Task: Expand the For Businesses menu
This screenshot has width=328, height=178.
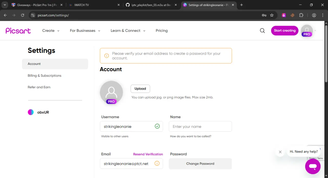Action: click(x=85, y=31)
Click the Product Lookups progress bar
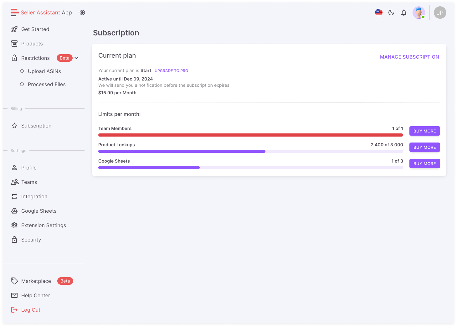This screenshot has width=457, height=327. (250, 151)
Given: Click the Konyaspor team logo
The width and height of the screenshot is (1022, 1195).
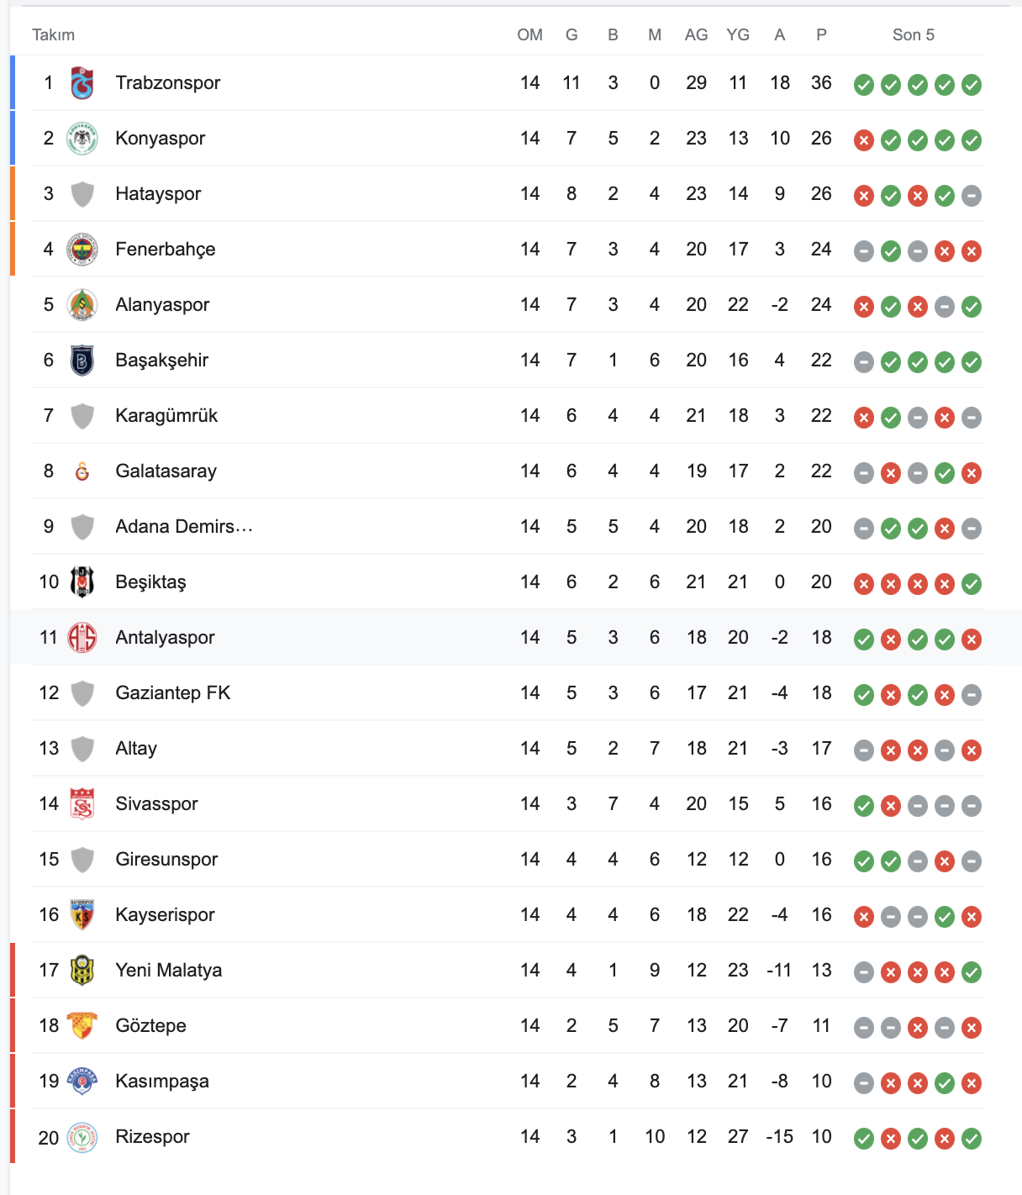Looking at the screenshot, I should [82, 139].
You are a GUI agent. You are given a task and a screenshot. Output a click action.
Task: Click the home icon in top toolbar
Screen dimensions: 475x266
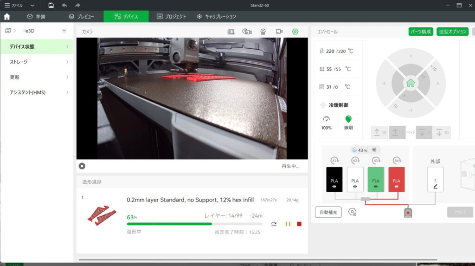[7, 16]
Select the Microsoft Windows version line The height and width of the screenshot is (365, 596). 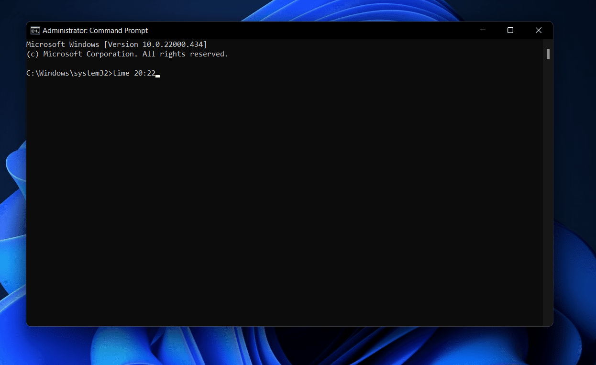[x=115, y=44]
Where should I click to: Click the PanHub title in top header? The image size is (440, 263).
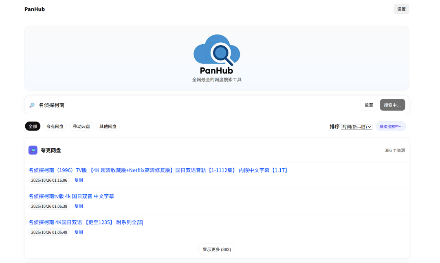point(35,9)
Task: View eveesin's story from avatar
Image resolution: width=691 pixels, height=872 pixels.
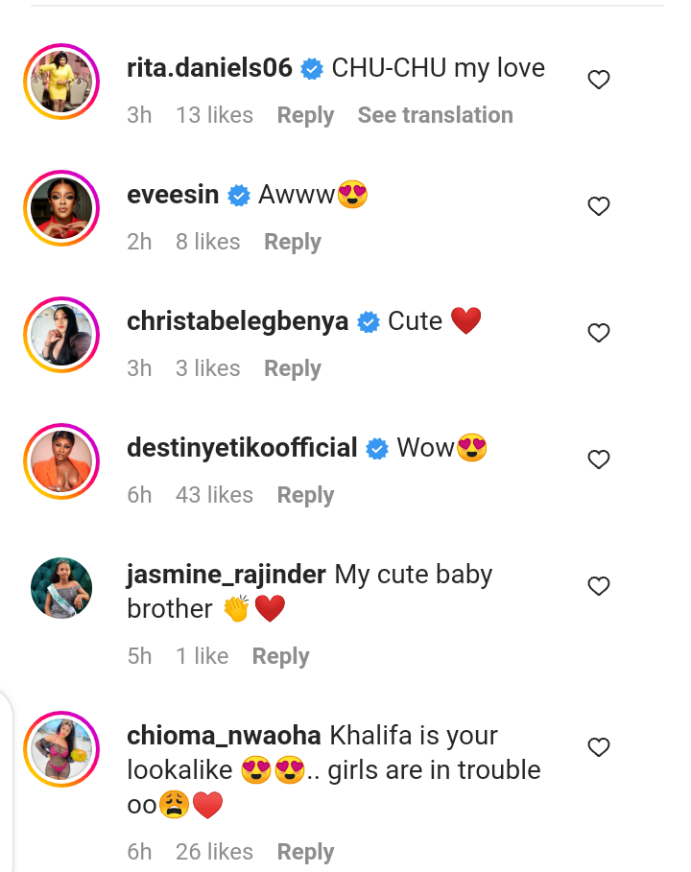Action: point(61,208)
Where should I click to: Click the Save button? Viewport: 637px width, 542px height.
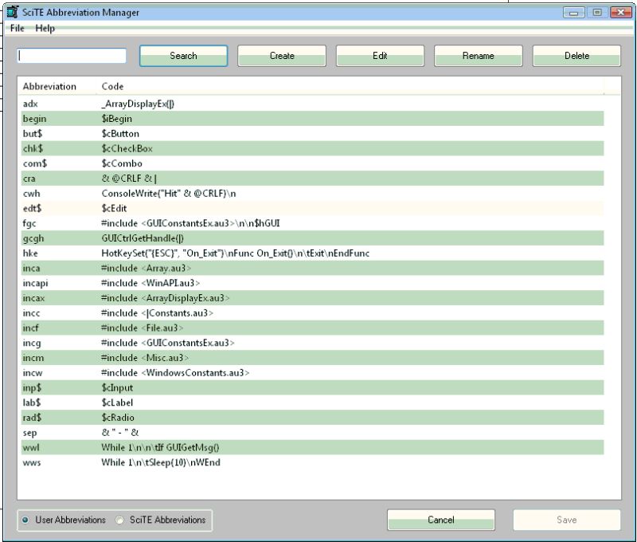tap(566, 520)
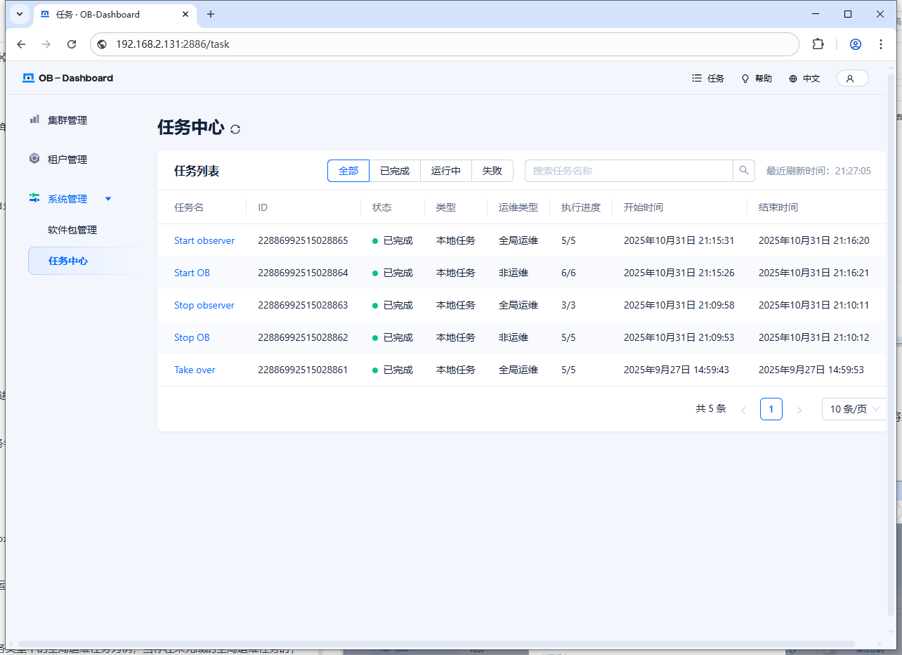Show only 失败 tasks
902x655 pixels.
pyautogui.click(x=492, y=171)
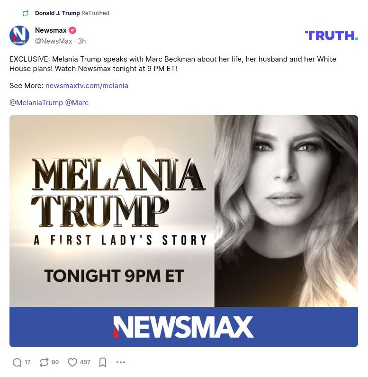Bookmark this post
Image resolution: width=368 pixels, height=377 pixels.
pyautogui.click(x=103, y=362)
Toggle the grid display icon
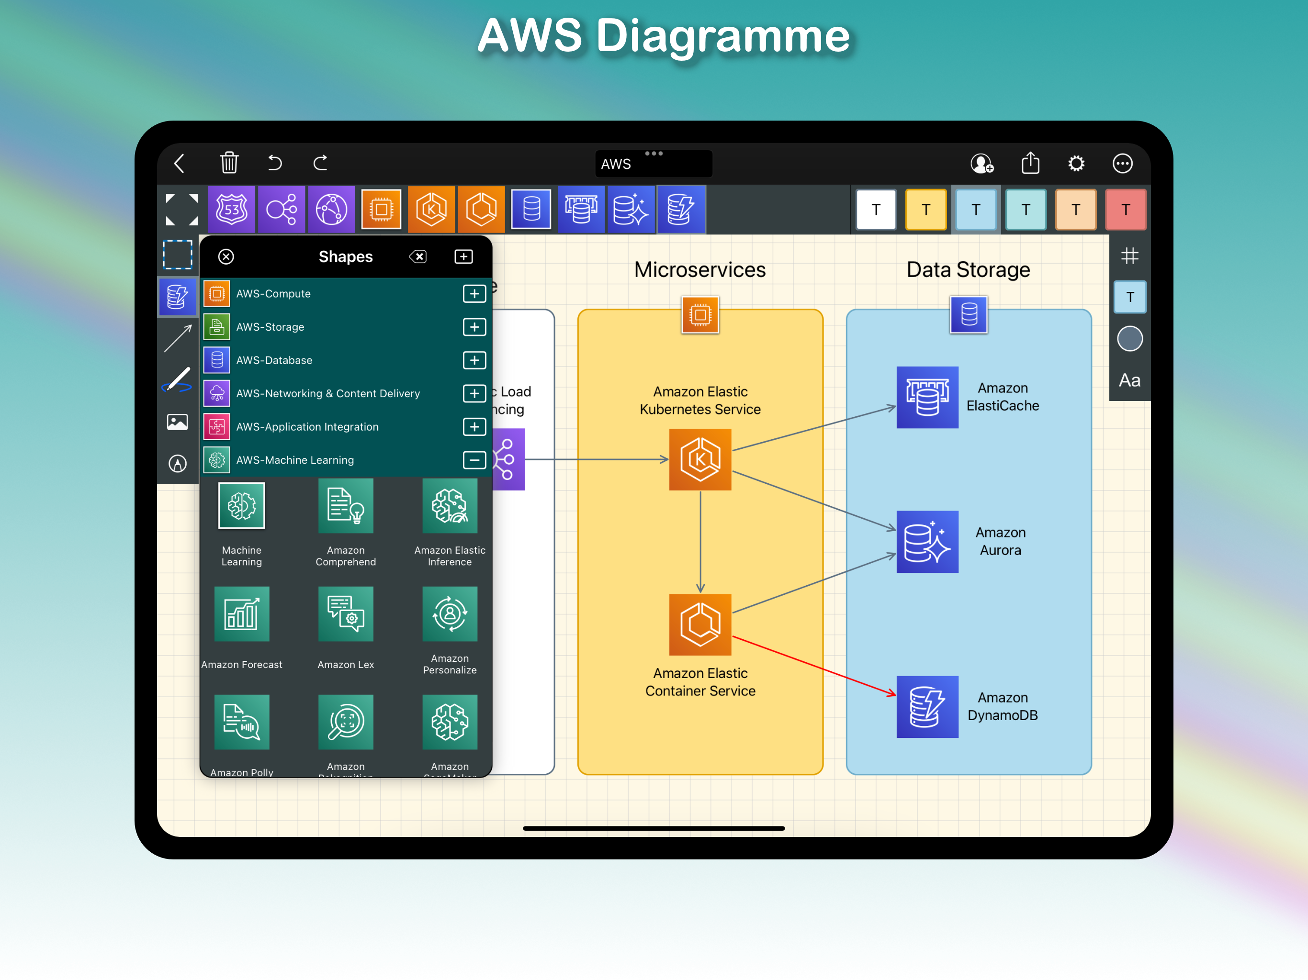Viewport: 1308px width, 980px height. [1129, 256]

• [Your goal]
Write out an exact reproduction of the lines from the line that holds "Image resolution: width=691" to the bottom of the listing above, both ends included. Exclude pictures.

• [Exercise output]
Image resolution: width=691 pixels, height=872 pixels.
Action: point(61,208)
Where should I click to: Click the Save button? Viewport: 637px width, 542px height.
tap(566, 520)
Show only 失败 tasks
902x655 pixels.
pyautogui.click(x=492, y=171)
Bookmark this post
Image resolution: width=368 pixels, height=377 pixels.
pyautogui.click(x=103, y=362)
Toggle the grid display icon
Viewport: 1308px width, 980px height. [1129, 256]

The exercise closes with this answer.